IN A paper published last year in Science Advances, Roland Geyer of the University of California, Santa Barbara, and his colleagues put the cumulative amount of solid plastic waste produced since the 1950s that has not been burned or recycled at 4.9bn tonnes. It could all have been dumped in a landfill 70 metres deep and 57 square kilometres in area—roughly the size of Manhattan—if only it had remained on land.
Unfortunately, much of the world’s plastic has ended up in the ocean, where, dispersed by currents, the stuff becomes virtually irretrievable, especially once it has fragmented into microplastics. Computer models suggest that seas hold as many as 51trn microplastic particles.

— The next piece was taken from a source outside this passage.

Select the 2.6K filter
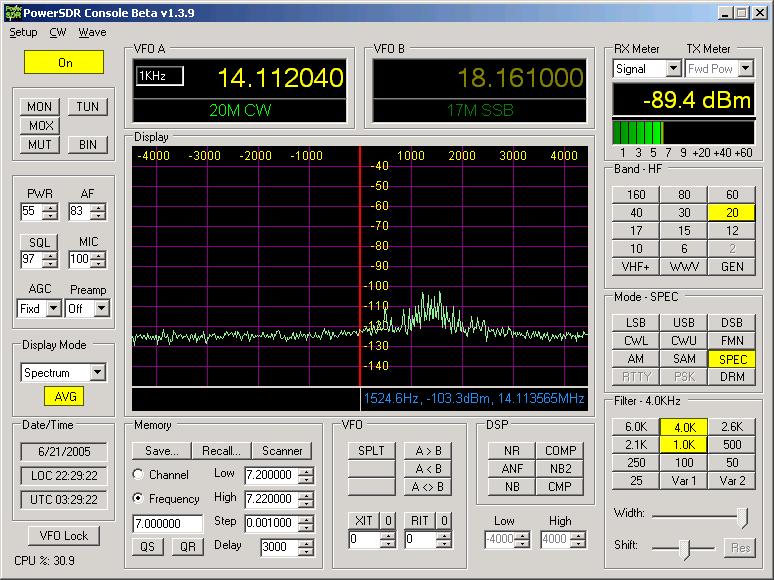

Some are the product of larger pieces breaking apart; others, like microbeads added to toothpaste or face scrubs, were designed to be tiny.

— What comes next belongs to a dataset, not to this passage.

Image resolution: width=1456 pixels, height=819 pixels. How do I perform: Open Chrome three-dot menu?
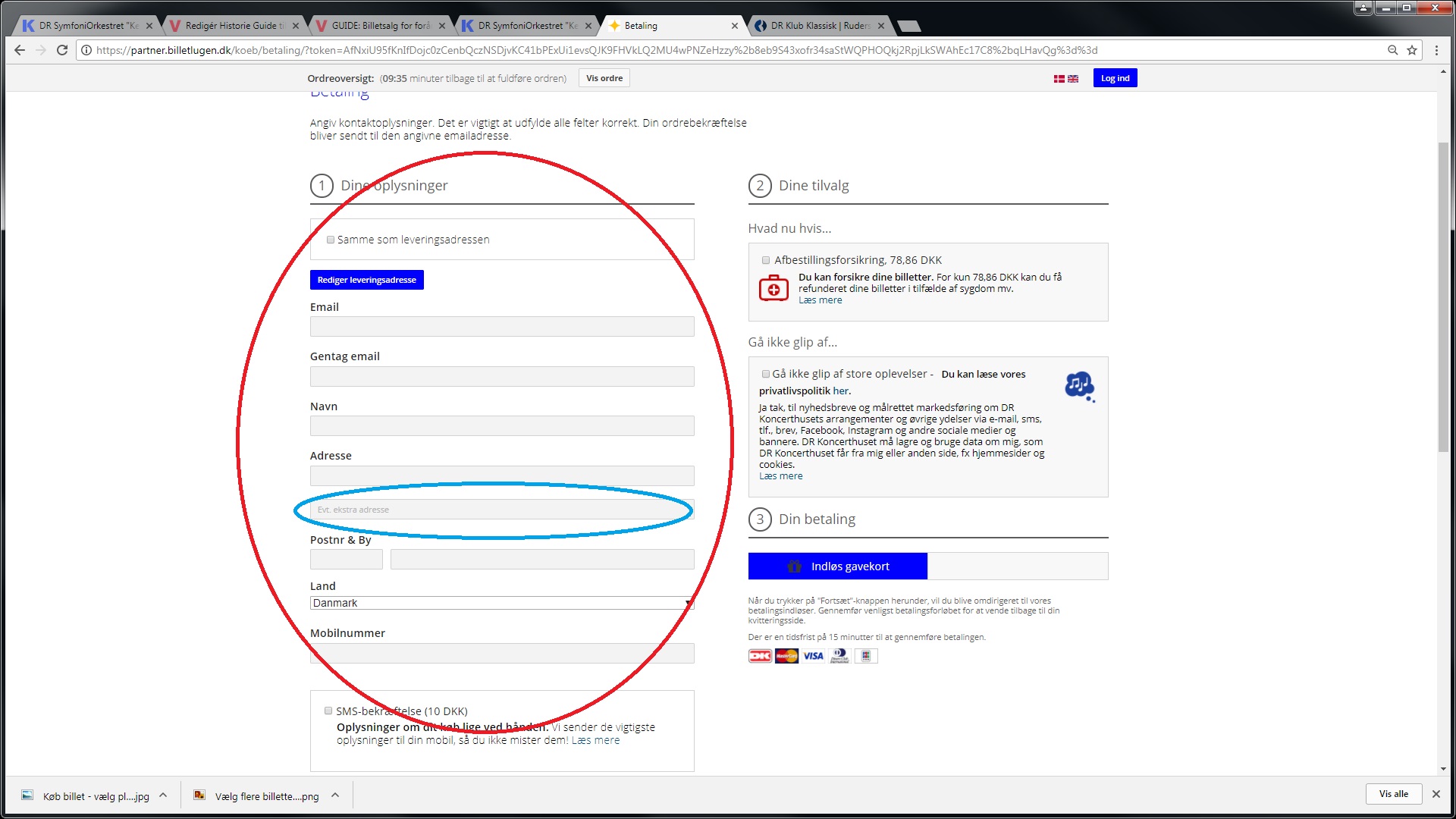tap(1436, 50)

Even if the flow of plastic into the sea, totalling perhaps 10m tonnes a year, were instantly stanched, huge quantities would remain. But humans will not stop littering the oceans anytime soon. Most of the plastic in the seas today comes not from tidy Europe and America, but from countries in fast-developing East Asia, where waste-collection systems are flawed or non-existent. Last October scientists at the Helmholtz Centre for Environmental Research, in Germany, found that ten rivers—two in Africa and the rest in Asia—discharge 90% of all plastic marine debris. The Yangtze alone carries 1.5m tonnes a year.